La langue est plus que le sang.

Les poètes le savent par vécu autant que par intuition, surtout les poètes russes pour citer un exemple poignant et prégnant, puisque la Poésie avec un grand P doit un très lourd tribut au sang des poètes russes, littéralement parlant (*), dont j’imagine que le martyrologe, loin d'être complet (**), aurait très bien pu inspirer à Armand Robin ces vers déchirants :
« J’ai senti le martyre de mon peuple dans les mots de tous les pays
J’ai souffert en breton, français, norvégien, tchèque, slovène, croate
Et surtout en russe.
Je me suis étendu sur la grande terre russe,
J’entendais les chants d’un peuple immense qui voulait bien mourir (…) (***) »

* * *

(*)
« …pas plus que de vivre, sans doute,
il n’est pas nouveau de mourir… »

Derniers vers du poème d’adieu écrit de son propre sang par Serge Essénine, après s’être ouvert les veines et avant de se pendre dans la nuit du 27 au 28 décembre 1925 !

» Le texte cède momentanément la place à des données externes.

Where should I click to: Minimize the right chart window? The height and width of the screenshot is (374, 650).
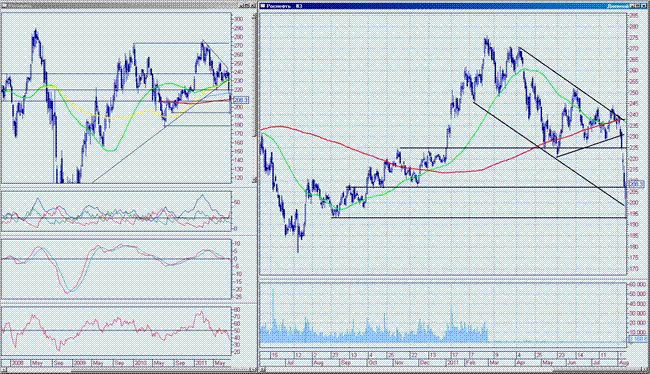pos(633,6)
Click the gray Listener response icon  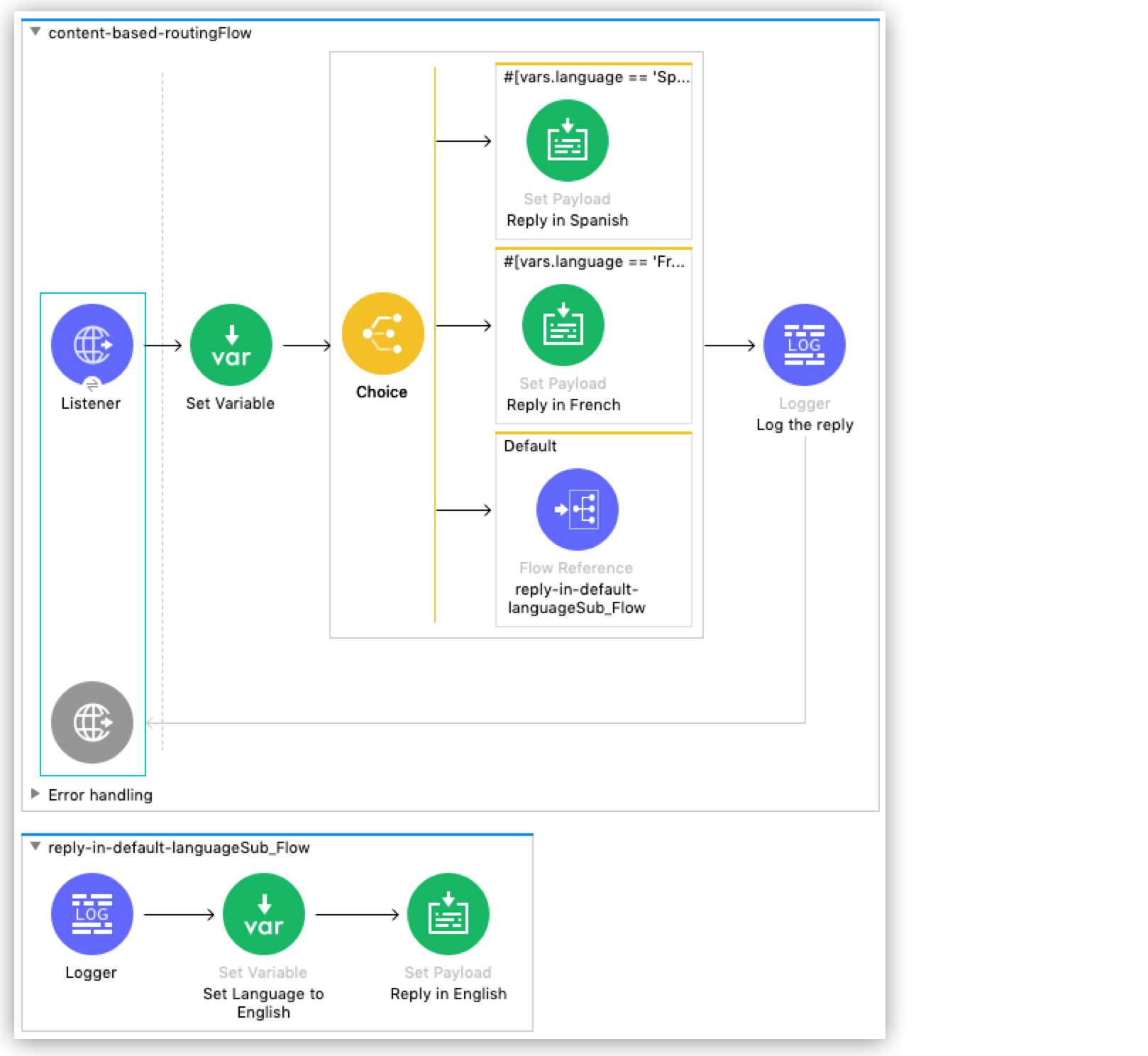click(92, 722)
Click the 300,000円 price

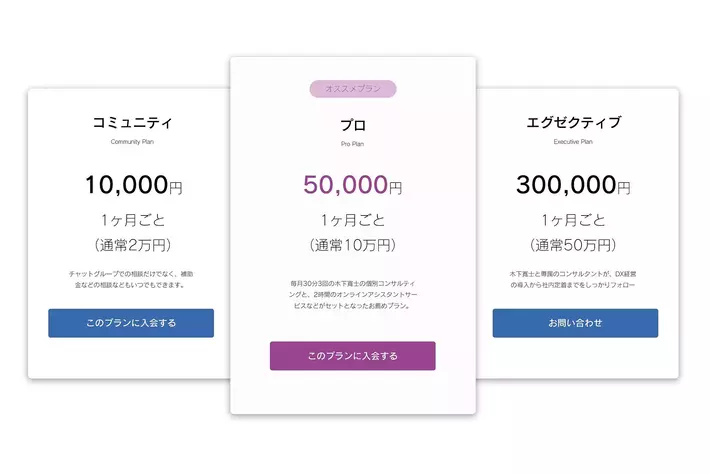coord(573,185)

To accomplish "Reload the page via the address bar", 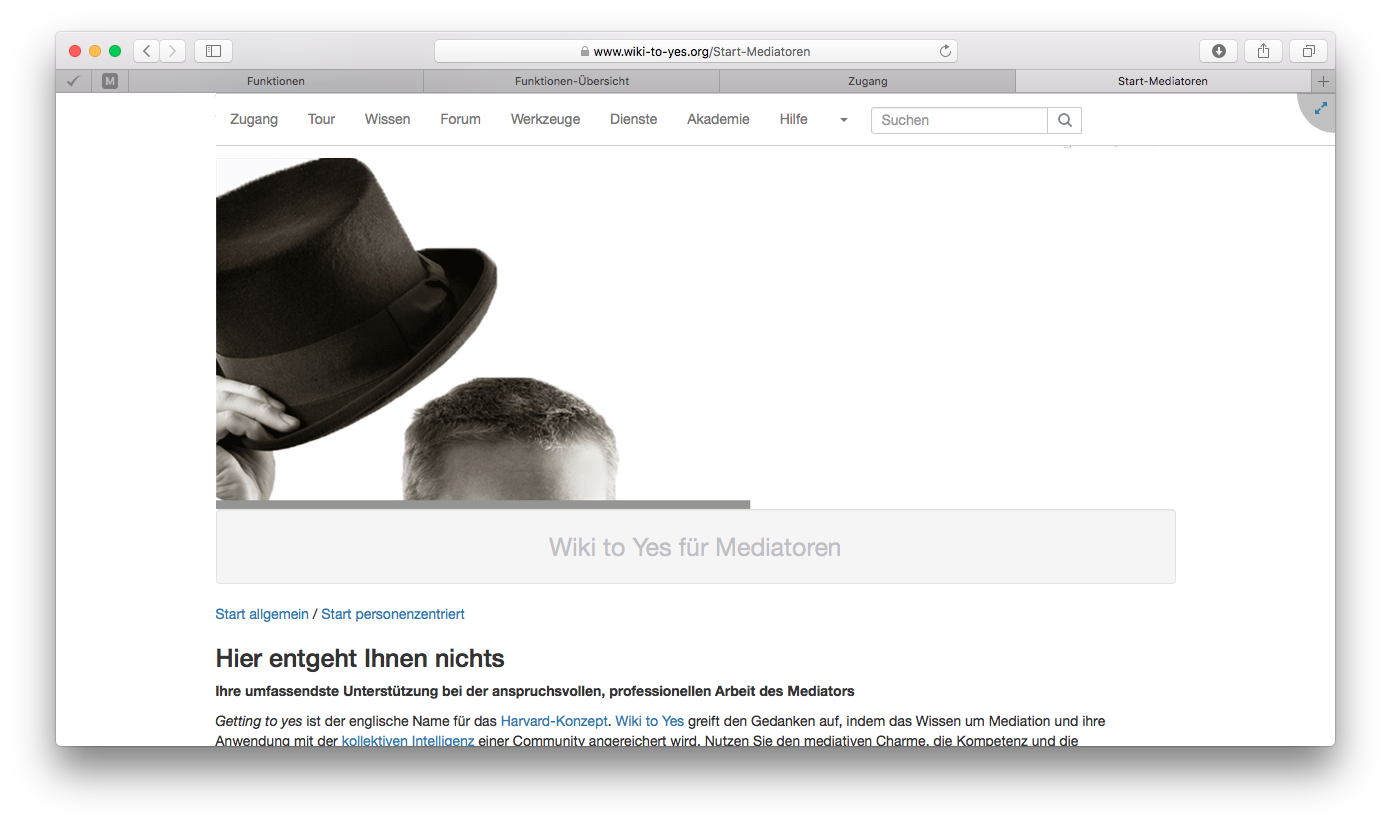I will tap(944, 51).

(**) « Loin d’être complet », aux dires mêmes de Katia Granoff dans son Anthologie de la poésie russe (Gallimard, 1993), celui-ci n’en est que plus terrible :
« Batiouchkov tente de se suicider et, mort-vivant, termine ses jours dans la folie. Riléev, chef décembriste, est exécuté par pendaison à trente et un ans. Pouchkine et Lermontov périssent en des duels qui ressemblent étrangement à des guets-apens : l’un à trente-sept ans, l’autre à vingt-sept. Odoïevski meurt peu après son retour des bagnes de Sibérie à trente-sept ans. Koltzov disparaît à trente-trois ans, victime d’un milieu ignorant et cruel. Pletchéev connaît les bagnes de Sibérie. Feth se tue. Balmont tente de se suicider à vingt-deux ans et Gorki à vingt ans. Blok meurt d’épuisement moral et physique à quarante et un ans. Khlebnikov succombe aux épreuves matérielles du début de la révolution à trente-sept ans. Goumilev est fusillé à trente-cinq ans. Kluev meurt dans le train qui le ramène de Sibérie. Mandelstam disparaît en déportation. Zvétaéva se tue. Maïakovski se suicide d’une balle de revolver à trente-six ans. Essénine se pend, après s’être coupé les veines, à trente ans. »
Ajoutons à cette liste Chalamov, qui décède dans un hospice pour vieillards après avoir passé plus d’un quart de sa vie dans les camps sibériens. Quoi qu'il en soit, au vu des âges, on peut extrapoler que l’espérance de vie était alors de 33 ans pour les poètes en Russie Soviétique ! Comme une illustration charnelle du vieil adage, cité par Claude Frioux dans son article, Le purgatoire des intellectuels russes (Le Monde Diplomatique, novembre 1998) : « En Russie, un poète est plus qu’un poète !!! »

(***) Armand Robin, Le Monde d’une Voix / Fragments.